ABOUT THIS TASK: Reproduce, from the lines below, exactly the stretch that begins at the line containing "Real Rad Care: A" and ends at the line containing "alkhamisa (203, 2319)", both included.
---------- INFORMATION GIVEN
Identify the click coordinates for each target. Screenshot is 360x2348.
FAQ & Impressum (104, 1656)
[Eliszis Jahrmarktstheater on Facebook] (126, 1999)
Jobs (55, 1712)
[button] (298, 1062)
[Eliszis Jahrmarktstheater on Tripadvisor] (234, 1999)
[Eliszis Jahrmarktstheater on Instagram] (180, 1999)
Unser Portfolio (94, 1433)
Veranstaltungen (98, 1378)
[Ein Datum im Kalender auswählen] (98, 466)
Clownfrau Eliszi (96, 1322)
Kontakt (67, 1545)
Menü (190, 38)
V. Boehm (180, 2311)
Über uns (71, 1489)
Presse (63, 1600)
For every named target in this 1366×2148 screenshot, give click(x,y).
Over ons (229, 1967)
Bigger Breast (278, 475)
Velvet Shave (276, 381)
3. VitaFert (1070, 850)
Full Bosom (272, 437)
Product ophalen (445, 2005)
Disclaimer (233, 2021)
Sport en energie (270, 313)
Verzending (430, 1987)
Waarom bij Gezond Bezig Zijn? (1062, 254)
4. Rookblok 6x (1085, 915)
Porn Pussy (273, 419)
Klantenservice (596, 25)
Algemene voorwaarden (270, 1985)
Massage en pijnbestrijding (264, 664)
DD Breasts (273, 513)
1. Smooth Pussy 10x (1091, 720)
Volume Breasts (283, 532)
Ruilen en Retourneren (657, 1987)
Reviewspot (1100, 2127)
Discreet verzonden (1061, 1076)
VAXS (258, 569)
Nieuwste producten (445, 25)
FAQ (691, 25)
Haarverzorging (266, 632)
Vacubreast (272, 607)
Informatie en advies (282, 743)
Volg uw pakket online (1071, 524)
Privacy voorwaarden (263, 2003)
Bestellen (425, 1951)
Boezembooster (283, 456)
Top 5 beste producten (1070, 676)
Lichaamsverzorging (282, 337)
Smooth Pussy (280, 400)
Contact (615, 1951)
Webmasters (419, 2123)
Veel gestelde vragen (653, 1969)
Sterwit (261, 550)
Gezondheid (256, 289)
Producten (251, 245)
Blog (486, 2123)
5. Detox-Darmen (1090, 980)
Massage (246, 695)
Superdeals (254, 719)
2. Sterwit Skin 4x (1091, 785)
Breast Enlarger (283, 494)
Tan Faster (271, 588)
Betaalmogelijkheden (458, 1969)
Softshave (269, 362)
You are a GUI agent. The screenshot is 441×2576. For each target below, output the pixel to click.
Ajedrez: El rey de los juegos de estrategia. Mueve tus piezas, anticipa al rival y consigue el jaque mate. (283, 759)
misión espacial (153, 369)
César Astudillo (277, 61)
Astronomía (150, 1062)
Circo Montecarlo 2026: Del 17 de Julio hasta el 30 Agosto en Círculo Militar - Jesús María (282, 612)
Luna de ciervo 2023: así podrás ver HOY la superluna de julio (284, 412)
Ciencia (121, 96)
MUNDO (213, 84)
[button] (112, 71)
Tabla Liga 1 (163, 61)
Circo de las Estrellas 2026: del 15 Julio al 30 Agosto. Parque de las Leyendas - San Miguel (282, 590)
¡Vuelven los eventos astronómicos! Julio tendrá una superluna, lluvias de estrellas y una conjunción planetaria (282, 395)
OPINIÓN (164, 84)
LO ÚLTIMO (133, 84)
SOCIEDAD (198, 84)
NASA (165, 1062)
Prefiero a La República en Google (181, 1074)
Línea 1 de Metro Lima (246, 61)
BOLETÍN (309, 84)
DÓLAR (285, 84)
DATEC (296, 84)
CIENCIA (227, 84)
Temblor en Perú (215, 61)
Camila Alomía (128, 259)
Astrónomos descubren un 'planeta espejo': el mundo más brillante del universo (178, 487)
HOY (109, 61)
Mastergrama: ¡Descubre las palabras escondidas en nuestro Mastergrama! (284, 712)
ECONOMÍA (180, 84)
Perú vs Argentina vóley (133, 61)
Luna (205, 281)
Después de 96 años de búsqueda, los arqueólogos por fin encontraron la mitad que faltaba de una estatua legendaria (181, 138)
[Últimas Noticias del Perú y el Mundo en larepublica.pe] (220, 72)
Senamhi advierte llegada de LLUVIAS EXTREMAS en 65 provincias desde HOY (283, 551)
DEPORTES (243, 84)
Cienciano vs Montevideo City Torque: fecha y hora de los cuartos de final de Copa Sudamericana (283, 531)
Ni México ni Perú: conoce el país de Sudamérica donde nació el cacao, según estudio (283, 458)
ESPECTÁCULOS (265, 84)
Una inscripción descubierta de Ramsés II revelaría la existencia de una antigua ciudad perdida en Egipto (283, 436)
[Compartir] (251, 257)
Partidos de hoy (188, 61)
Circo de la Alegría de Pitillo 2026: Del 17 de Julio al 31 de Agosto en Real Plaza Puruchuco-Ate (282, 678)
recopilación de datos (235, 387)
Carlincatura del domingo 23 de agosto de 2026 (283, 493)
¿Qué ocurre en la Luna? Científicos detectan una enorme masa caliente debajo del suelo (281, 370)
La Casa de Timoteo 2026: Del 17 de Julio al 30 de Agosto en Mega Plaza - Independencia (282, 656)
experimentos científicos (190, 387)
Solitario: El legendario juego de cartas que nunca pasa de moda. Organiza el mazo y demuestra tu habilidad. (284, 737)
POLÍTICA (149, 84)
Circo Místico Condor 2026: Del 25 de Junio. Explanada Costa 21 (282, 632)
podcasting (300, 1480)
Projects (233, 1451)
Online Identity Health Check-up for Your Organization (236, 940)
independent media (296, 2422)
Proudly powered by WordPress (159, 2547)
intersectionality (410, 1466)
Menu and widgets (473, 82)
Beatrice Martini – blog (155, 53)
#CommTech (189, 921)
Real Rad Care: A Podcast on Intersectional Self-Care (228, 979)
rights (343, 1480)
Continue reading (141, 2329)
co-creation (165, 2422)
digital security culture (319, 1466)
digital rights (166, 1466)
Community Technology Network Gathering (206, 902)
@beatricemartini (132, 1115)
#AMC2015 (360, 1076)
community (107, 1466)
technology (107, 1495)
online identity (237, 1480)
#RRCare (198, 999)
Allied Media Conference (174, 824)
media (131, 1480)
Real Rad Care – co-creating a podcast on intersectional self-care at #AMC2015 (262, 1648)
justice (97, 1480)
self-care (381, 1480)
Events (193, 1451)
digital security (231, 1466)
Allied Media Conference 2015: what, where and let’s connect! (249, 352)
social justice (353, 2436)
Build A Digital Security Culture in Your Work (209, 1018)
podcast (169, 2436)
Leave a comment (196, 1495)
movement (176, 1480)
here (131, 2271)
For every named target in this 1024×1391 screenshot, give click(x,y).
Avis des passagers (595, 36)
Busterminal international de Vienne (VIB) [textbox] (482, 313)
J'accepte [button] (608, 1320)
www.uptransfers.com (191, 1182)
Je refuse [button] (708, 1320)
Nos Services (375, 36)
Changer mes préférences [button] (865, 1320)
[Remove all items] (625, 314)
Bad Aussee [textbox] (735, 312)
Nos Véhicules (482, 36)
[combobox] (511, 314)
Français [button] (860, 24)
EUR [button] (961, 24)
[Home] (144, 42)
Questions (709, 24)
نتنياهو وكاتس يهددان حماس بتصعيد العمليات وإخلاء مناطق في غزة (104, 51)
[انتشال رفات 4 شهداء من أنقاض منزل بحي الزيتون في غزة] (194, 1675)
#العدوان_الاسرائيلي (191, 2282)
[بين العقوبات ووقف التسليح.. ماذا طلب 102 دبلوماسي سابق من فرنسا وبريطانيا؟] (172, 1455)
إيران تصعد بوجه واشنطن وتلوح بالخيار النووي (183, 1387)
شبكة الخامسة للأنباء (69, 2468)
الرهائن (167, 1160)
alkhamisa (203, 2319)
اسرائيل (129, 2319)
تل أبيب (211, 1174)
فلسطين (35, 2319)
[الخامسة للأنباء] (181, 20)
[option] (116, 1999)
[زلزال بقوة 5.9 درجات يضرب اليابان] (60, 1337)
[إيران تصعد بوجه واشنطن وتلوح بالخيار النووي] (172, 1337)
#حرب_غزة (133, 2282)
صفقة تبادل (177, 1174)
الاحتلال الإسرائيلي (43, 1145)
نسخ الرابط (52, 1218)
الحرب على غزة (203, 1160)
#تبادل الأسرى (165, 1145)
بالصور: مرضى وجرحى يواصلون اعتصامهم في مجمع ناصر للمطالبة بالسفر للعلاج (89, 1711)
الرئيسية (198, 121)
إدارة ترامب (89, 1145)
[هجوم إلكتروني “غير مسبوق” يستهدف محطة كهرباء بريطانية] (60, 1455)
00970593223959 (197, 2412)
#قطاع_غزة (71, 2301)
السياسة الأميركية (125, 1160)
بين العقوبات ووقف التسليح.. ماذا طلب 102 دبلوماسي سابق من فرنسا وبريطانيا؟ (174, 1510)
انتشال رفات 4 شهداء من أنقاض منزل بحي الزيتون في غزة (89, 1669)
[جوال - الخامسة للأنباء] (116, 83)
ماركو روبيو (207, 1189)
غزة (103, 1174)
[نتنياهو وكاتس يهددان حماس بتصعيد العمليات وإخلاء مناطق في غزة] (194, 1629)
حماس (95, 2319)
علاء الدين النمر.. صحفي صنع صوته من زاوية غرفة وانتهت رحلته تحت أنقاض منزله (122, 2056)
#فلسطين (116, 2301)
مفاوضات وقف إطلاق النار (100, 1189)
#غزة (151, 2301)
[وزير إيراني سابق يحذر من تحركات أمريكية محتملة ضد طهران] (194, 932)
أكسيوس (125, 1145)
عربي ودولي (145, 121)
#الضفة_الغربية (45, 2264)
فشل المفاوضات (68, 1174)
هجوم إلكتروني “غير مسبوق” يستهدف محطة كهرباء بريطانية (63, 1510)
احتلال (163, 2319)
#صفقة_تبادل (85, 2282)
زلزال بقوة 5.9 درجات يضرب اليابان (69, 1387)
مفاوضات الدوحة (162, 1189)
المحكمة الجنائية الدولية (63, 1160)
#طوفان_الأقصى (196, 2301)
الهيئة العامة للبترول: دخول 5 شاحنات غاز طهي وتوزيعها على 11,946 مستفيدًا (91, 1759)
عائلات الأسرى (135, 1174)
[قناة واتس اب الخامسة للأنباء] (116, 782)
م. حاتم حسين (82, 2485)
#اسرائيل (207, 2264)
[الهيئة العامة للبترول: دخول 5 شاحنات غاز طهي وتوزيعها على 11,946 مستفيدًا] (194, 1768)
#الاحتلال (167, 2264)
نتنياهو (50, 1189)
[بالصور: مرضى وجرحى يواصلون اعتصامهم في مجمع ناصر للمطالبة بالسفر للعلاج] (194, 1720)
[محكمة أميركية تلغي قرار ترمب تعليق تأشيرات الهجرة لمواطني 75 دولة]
--------------------
WRITTEN SOLUTION:
Real Rad Care: A Podcast on Intersectional Self-Care (228, 979)
rights (343, 1480)
Continue reading (141, 2329)
co-creation (165, 2422)
digital security culture (319, 1466)
digital rights (166, 1466)
Community Technology Network Gathering (206, 902)
@beatricemartini (132, 1115)
#AMC2015 (360, 1076)
community (107, 1466)
technology (107, 1495)
online identity (237, 1480)
#RRCare (198, 999)
Allied Media Conference (174, 824)
media (131, 1480)
Real Rad Care – co-creating a podcast on intersectional self-care at #AMC2015 (262, 1648)
justice (97, 1480)
self-care (381, 1480)
Events (193, 1451)
digital security (231, 1466)
Allied Media Conference 2015: what, where and let’s connect! (249, 352)
social justice (353, 2436)
Build A Digital Security Culture in Your Work (209, 1018)
podcast (169, 2436)
Leave a comment (196, 1495)
movement (176, 1480)
here (131, 2271)
For every named target in this 1024×1391 screenshot, give click(x,y).
Avis des passagers (595, 36)
Busterminal international de Vienne (VIB) [textbox] (482, 313)
J'accepte [button] (608, 1320)
www.uptransfers.com (191, 1182)
Je refuse [button] (708, 1320)
Nos Services (375, 36)
Changer mes préférences [button] (865, 1320)
[Remove all items] (625, 314)
Bad Aussee [textbox] (735, 312)
Nos Véhicules (482, 36)
[combobox] (511, 314)
Français [button] (860, 24)
EUR [button] (961, 24)
[Home] (144, 42)
Questions (709, 24)
نتنياهو وكاتس يهددان حماس بتصعيد العمليات وإخلاء مناطق في غزة (104, 51)
[انتشال رفات 4 شهداء من أنقاض منزل بحي الزيتون في غزة] (194, 1675)
#العدوان_الاسرائيلي (191, 2282)
[بين العقوبات ووقف التسليح.. ماذا طلب 102 دبلوماسي سابق من فرنسا وبريطانيا؟] (172, 1455)
إيران تصعد بوجه واشنطن وتلوح بالخيار النووي (183, 1387)
شبكة الخامسة للأنباء (69, 2468)
الرهائن (167, 1160)
alkhamisa (203, 2319)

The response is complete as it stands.